Als Kirchengemeinderätin brachte sie sich, zusammen mit ihrem Mann Herbert Staub, intensiv für das gemeinschaftliche Zusammenleben ein. Heute noch leitet sie die Seniorennachmittage, singt im Kirchenchor und übernimmt Besuchsdienste. Ihre enge Verbindung zur Gemeinde hat sie an ihre Kinder weitergegeben – zwei ihrer Söhne spielen im Posaunenchor und zwei Enkelinnen sind, obwohl die Eltern in Schottland leben, in der Johanneskirche getauft worden. Zudem hat sich der jüngste Sohn Matthias in den Kirchengemeinderat Stuttgart-West wählen lassen.

Stuttgart-West: Ein Viertel mit Herz und Begegnung

Nochmals wegzuziehen, das kann sich Ruth Staub kaum vorstellen. „Ich wollte schon immer in der Stadt bleiben – und beim Einkaufen trifft man immer jemanden, den man kennt“, sagt sie. Zudem genießt sie es, in ein paar Minuten zu Fuß beim Konzert in der Liederhalle zu sein. Und vor zwei ­Jahren haben sie und ihr Mann Herbert Goldene Hochzeit gefeiert – natürlich in ihrer geliebten Johanneskirche.

Der Westen ist ein Ort für sich.

sagt Ruth Staub über ihren Wohnort

Neugotik in Stuttgart: Die Geschichte der Johanneskirche

Die neugotische Johanneskirche wurde 1865 bis 1876 von dem Architekten Christian Friedrich von Leins erbaut und war Stuttgarts erster Kirchenneubau nach der ­Reformation. Der ursprünglich 66 Meter hohe Turm und der Kirchenraum wurden durch Bombenangriffe in den Jahren 1943 und 1944 schwer beschädigt. Beim Wiederaufbau wurden das Gewölbe im Kirchenschiff und die Turmspitze zunächst aus finanziellen Gründen nicht wiederhergestellt. Heute verstehen viele gerade den Turm als ein Mahnmal gegen den Krieg.

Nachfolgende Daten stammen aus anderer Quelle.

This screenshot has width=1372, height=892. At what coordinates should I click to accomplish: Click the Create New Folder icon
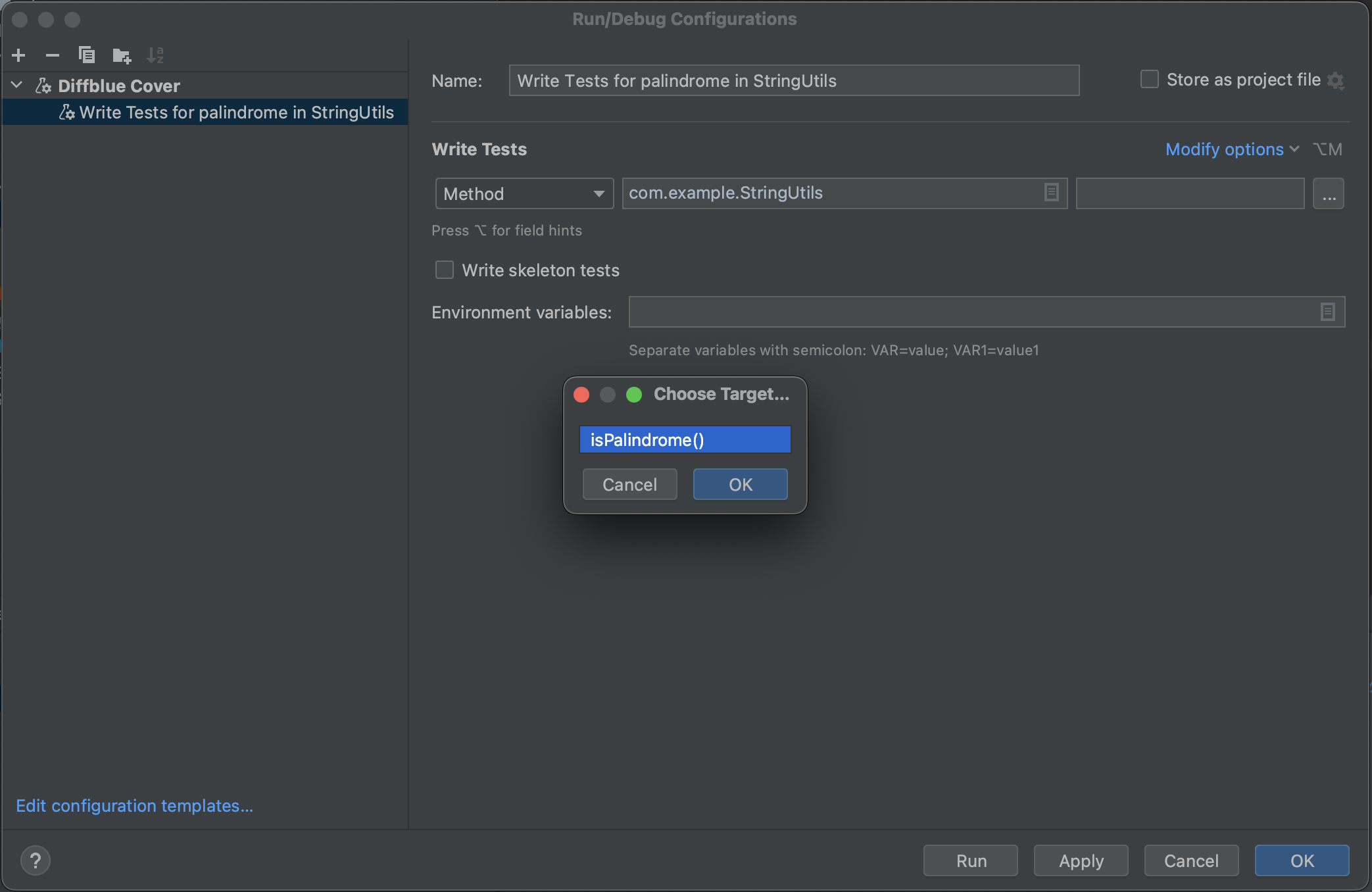tap(121, 55)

Johanneskirche Stuttgart feiert 150 Jahre

Zum 150. Jubiläum der Johanneskirche findet ein umfangreiches Programm statt. Am 02. Mai stellt Hermann Ehmer die Festschrift vor. Der Festgottesdienst findet am 3. Mai um 10 Uhr mit Landesbischof Ernst-Wilhelm Gohl und Oberbürgermeister Frank Nopper statt. Im Laufe des Jahres folgen unter anderem Orgel- und Kirchenführungen sowie Konzerte.